Document passage Start Marker

Alibaba on September 11, 2025, unveiled Qwen3-Next, its most advanced artificial intelligence model to date, alongside the debut of its first humanoid robot through affiliate Ant Group. The dual announcements highlight Alibaba’s rapid expansion beyond e-commerce and cloud computing into cutting-edge AI research and robotics applications. Qwen3-Next, featuring over one trillion parameters, represents a major leap in model scale and efficiency, while the R1 humanoid robot showcases the company’s push to commercialize AI-powered physical automation.
These launches underscore China’s broader strategy to achieve technological self-sufficiency amid global competition. Alibaba plans to invest 380 billion yuan (approximately $52 billion) over three years to bolster its AI infrastructure and capabilities, signaling a long-term commitment to rival leading U.S. and European innovators in both large-scale language models and robotics.

Document passage End Marker
Dataset content Start Marker

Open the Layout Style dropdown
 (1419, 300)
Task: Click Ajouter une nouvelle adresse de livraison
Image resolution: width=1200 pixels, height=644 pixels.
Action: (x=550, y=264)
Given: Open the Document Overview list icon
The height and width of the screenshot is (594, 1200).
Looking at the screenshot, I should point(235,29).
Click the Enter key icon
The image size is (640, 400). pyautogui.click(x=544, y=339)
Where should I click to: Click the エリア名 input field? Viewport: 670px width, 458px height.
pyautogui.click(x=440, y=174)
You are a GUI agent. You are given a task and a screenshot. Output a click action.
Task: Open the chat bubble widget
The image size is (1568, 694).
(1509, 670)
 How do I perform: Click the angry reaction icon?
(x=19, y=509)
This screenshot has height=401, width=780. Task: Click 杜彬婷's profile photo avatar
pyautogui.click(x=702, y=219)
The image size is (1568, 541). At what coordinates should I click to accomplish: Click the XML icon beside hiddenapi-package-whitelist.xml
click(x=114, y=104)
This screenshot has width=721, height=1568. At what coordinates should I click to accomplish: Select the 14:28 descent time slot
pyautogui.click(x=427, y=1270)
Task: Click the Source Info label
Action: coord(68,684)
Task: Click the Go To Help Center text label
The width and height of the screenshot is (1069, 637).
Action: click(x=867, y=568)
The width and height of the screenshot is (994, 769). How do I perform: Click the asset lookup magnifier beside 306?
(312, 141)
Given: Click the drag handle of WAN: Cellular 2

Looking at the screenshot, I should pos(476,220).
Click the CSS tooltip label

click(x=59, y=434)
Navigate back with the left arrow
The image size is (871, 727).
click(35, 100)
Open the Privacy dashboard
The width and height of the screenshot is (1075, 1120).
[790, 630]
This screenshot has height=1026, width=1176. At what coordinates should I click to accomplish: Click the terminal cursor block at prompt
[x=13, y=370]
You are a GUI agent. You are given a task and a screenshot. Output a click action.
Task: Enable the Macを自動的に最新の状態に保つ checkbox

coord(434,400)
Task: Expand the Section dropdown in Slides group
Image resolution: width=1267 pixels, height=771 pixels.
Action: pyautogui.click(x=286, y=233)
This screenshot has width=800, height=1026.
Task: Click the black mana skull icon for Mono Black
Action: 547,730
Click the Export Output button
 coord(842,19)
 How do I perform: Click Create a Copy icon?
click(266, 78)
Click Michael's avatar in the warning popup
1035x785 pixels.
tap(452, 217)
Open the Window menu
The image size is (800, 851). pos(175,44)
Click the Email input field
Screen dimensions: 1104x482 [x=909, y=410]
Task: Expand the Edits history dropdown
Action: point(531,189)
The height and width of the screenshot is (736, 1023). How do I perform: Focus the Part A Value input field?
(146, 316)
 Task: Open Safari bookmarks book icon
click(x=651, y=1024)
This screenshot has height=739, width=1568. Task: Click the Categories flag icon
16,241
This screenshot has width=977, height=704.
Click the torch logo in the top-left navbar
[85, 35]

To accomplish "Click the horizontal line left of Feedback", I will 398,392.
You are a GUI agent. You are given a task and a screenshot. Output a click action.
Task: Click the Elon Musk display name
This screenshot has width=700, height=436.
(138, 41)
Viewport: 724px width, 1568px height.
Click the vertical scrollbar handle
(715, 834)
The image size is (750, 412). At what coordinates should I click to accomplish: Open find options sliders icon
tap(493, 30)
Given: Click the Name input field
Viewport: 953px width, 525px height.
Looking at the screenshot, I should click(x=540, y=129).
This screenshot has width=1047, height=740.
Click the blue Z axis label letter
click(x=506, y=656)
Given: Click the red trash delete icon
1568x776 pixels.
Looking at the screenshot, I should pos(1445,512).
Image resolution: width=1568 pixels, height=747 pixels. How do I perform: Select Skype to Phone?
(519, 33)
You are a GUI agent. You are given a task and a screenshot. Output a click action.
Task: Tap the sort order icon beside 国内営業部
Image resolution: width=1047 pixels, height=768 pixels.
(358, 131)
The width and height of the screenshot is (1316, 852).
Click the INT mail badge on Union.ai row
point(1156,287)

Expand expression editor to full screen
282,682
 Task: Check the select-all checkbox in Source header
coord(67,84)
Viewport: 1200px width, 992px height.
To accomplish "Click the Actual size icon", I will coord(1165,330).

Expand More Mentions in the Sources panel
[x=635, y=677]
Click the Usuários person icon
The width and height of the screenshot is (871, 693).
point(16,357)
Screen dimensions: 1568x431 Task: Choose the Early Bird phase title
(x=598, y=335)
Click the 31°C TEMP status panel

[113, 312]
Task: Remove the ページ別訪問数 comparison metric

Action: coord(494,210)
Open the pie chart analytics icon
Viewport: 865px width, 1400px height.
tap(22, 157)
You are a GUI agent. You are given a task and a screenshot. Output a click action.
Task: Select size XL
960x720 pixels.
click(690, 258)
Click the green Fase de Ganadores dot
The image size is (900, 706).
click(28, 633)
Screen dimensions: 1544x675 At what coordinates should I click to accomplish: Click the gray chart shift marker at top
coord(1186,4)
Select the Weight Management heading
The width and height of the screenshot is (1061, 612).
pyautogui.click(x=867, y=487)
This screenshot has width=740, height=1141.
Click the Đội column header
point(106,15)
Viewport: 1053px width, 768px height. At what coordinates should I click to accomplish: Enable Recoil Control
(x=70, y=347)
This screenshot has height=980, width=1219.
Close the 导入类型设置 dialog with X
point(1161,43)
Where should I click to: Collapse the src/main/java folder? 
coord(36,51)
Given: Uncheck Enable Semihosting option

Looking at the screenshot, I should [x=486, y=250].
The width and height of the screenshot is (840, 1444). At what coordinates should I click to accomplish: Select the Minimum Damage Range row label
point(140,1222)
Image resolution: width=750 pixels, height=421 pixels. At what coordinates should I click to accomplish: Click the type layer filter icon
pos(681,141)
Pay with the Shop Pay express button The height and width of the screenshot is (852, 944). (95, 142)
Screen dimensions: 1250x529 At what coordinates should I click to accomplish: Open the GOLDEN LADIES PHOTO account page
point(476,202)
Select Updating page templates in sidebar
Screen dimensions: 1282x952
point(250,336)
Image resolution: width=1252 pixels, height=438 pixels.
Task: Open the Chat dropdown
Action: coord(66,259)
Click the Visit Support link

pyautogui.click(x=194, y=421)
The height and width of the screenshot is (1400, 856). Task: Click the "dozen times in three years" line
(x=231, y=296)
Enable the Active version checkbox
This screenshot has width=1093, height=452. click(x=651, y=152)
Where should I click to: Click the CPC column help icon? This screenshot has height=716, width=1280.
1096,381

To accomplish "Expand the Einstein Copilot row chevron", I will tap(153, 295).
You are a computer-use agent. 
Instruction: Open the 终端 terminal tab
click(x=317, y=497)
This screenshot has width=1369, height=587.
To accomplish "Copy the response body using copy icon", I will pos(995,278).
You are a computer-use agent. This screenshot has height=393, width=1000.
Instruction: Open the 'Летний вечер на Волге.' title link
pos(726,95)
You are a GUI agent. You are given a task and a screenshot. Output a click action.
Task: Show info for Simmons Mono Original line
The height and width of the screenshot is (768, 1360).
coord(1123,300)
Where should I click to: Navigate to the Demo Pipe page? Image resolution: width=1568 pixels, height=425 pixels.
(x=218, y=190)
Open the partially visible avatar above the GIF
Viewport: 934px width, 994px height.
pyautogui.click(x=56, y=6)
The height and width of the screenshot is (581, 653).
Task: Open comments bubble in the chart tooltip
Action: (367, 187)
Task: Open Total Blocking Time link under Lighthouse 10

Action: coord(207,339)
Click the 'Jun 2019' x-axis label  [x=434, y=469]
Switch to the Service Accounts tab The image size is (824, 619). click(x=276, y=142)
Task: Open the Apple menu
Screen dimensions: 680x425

Dataset content End Marker

[Task to carry out] Please copy the text about Alibaba's AI launches word for word, starting with "These launches underscore" and going on through "models and robotics.". The records play no part here and can be set aside.

[Final answer]
These launches underscore China’s broader strategy to achieve technological self-sufficiency amid global competition. Alibaba plans to invest 380 billion yuan (approximately $52 billion) over three years to bolster its AI infrastructure and capabilities, signaling a long-term commitment to rival leading U.S. and European innovators in both large-scale language models and robotics.